PROMPT - Nothing should be left out. Give all the data again exactly as written.

[INPUT RECORDS — start]

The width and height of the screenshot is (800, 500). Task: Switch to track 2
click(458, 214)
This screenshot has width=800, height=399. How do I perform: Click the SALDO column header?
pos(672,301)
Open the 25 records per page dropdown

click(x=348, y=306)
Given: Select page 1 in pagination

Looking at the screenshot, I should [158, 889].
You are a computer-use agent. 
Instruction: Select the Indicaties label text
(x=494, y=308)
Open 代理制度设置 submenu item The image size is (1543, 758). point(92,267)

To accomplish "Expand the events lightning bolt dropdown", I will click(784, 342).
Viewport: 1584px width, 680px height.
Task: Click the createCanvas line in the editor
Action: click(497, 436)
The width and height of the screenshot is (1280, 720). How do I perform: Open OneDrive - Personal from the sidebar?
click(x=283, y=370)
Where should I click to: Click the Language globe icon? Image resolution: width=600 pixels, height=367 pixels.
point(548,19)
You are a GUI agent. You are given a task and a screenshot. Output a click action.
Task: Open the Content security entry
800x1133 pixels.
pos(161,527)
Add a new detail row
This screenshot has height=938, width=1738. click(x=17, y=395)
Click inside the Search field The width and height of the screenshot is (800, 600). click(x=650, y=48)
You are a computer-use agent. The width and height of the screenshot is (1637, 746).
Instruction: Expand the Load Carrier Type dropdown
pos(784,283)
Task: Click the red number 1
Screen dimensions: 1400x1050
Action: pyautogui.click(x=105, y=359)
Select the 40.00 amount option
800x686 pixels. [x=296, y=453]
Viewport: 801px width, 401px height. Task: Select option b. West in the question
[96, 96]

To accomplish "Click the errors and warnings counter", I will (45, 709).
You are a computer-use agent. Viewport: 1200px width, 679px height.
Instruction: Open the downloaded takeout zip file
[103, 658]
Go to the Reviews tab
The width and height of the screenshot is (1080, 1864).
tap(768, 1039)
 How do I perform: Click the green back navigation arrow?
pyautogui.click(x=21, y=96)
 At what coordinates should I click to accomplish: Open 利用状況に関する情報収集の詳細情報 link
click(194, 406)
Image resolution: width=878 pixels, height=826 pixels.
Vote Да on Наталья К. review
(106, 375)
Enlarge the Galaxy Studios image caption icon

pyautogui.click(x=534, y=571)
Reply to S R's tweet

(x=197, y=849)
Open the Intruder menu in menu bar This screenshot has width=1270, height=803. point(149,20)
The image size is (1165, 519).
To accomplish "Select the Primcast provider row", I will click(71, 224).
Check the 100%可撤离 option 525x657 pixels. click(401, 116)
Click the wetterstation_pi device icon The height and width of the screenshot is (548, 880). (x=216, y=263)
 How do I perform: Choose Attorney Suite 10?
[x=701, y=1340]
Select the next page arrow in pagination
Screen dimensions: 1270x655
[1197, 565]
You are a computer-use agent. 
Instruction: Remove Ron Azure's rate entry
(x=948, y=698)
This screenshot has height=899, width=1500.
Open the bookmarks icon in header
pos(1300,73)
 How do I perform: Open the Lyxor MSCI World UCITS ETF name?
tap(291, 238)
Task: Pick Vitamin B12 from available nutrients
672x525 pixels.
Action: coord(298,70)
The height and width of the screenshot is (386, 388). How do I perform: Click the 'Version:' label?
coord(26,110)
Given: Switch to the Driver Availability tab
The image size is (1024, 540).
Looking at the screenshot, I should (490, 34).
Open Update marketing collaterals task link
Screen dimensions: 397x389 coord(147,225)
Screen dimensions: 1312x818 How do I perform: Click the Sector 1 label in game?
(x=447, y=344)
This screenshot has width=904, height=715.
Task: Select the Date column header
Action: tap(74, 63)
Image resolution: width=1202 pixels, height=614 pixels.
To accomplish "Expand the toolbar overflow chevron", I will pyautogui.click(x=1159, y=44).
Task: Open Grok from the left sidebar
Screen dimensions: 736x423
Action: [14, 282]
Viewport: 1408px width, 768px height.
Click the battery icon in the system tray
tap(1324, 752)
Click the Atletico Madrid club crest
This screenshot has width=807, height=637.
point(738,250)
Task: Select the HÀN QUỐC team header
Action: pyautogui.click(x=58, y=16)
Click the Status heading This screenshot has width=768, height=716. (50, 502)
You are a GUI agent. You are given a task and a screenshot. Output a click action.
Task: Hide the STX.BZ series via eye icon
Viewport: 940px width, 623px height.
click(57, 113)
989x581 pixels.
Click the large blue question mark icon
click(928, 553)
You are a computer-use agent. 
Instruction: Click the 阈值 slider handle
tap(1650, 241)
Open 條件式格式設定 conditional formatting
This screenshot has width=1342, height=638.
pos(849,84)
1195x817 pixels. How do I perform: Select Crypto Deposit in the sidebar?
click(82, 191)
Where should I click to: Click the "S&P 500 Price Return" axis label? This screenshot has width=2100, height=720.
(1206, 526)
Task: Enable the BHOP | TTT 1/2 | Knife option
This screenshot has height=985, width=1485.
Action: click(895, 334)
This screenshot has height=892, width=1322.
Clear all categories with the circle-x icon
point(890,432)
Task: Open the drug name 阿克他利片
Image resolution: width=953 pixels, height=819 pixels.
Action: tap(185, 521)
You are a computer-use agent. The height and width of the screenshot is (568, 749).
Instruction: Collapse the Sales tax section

[INPUT RECORDS — finish]

EXERCISE RESPONSE -
The width and height of the screenshot is (800, 500). Task: Switch to track 2
click(458, 214)
This screenshot has width=800, height=399. How do I perform: Click the SALDO column header?
pos(672,301)
Open the 25 records per page dropdown

click(x=348, y=306)
Given: Select page 1 in pagination

Looking at the screenshot, I should [158, 889].
You are a computer-use agent. 
Instruction: Select the Indicaties label text
(x=494, y=308)
Open 代理制度设置 submenu item The image size is (1543, 758). point(92,267)

To accomplish "Expand the events lightning bolt dropdown", I will click(784, 342).
Viewport: 1584px width, 680px height.
Task: Click the createCanvas line in the editor
Action: click(497, 436)
The width and height of the screenshot is (1280, 720). How do I perform: Open OneDrive - Personal from the sidebar?
click(x=283, y=370)
Where should I click to: Click the Language globe icon? Image resolution: width=600 pixels, height=367 pixels.
point(548,19)
You are a GUI agent. You are given a task and a screenshot. Output a click action.
Task: Open the Content security entry
800x1133 pixels.
pos(161,527)
Add a new detail row
This screenshot has height=938, width=1738. click(x=17, y=395)
Click inside the Search field The width and height of the screenshot is (800, 600). click(x=650, y=48)
You are a computer-use agent. The width and height of the screenshot is (1637, 746).
Instruction: Expand the Load Carrier Type dropdown
pos(784,283)
Task: Click the red number 1
Screen dimensions: 1400x1050
Action: pyautogui.click(x=105, y=359)
Select the 40.00 amount option
800x686 pixels. [x=296, y=453]
Viewport: 801px width, 401px height. Task: Select option b. West in the question
[96, 96]

To accomplish "Click the errors and warnings counter", I will (45, 709).
You are a computer-use agent. Viewport: 1200px width, 679px height.
Instruction: Open the downloaded takeout zip file
[103, 658]
Go to the Reviews tab
The width and height of the screenshot is (1080, 1864).
tap(768, 1039)
 How do I perform: Click the green back navigation arrow?
pyautogui.click(x=21, y=96)
 At what coordinates should I click to accomplish: Open 利用状況に関する情報収集の詳細情報 link
click(194, 406)
Image resolution: width=878 pixels, height=826 pixels.
Vote Да on Наталья К. review
(106, 375)
Enlarge the Galaxy Studios image caption icon

pyautogui.click(x=534, y=571)
Reply to S R's tweet

(x=197, y=849)
Open the Intruder menu in menu bar This screenshot has width=1270, height=803. point(149,20)
The image size is (1165, 519).
To accomplish "Select the Primcast provider row", I will click(71, 224).
Check the 100%可撤离 option 525x657 pixels. click(401, 116)
Click the wetterstation_pi device icon The height and width of the screenshot is (548, 880). (x=216, y=263)
 How do I perform: Choose Attorney Suite 10?
[x=701, y=1340]
Select the next page arrow in pagination
Screen dimensions: 1270x655
[1197, 565]
You are a computer-use agent. 
Instruction: Remove Ron Azure's rate entry
(x=948, y=698)
This screenshot has height=899, width=1500.
Open the bookmarks icon in header
pos(1300,73)
 How do I perform: Open the Lyxor MSCI World UCITS ETF name?
tap(291, 238)
Task: Pick Vitamin B12 from available nutrients
672x525 pixels.
Action: coord(298,70)
The height and width of the screenshot is (386, 388). How do I perform: Click the 'Version:' label?
coord(26,110)
Given: Switch to the Driver Availability tab
The image size is (1024, 540).
Looking at the screenshot, I should (490, 34).
Open Update marketing collaterals task link
Screen dimensions: 397x389 coord(147,225)
Screen dimensions: 1312x818 How do I perform: Click the Sector 1 label in game?
(x=447, y=344)
This screenshot has width=904, height=715.
Task: Select the Date column header
Action: tap(74, 63)
Image resolution: width=1202 pixels, height=614 pixels.
To accomplish "Expand the toolbar overflow chevron", I will pyautogui.click(x=1159, y=44).
Task: Open Grok from the left sidebar
Screen dimensions: 736x423
Action: [14, 282]
Viewport: 1408px width, 768px height.
Click the battery icon in the system tray
tap(1324, 752)
Click the Atletico Madrid club crest
This screenshot has width=807, height=637.
point(738,250)
Task: Select the HÀN QUỐC team header
Action: pyautogui.click(x=58, y=16)
Click the Status heading This screenshot has width=768, height=716. (50, 502)
You are a GUI agent. You are given a task and a screenshot. Output a click action.
Task: Hide the STX.BZ series via eye icon
Viewport: 940px width, 623px height.
click(57, 113)
989x581 pixels.
Click the large blue question mark icon
click(928, 553)
You are a computer-use agent. 
Instruction: Click the 阈值 slider handle
tap(1650, 241)
Open 條件式格式設定 conditional formatting
This screenshot has width=1342, height=638.
pos(849,84)
1195x817 pixels. How do I perform: Select Crypto Deposit in the sidebar?
click(82, 191)
Where should I click to: Click the "S&P 500 Price Return" axis label? This screenshot has width=2100, height=720.
(1206, 526)
Task: Enable the BHOP | TTT 1/2 | Knife option
This screenshot has height=985, width=1485.
Action: click(895, 334)
This screenshot has height=892, width=1322.
Clear all categories with the circle-x icon
point(890,432)
Task: Open the drug name 阿克他利片
Image resolution: width=953 pixels, height=819 pixels.
Action: tap(185, 521)
You are a computer-use agent. The height and width of the screenshot is (568, 749).
Instruction: Collapse the Sales tax section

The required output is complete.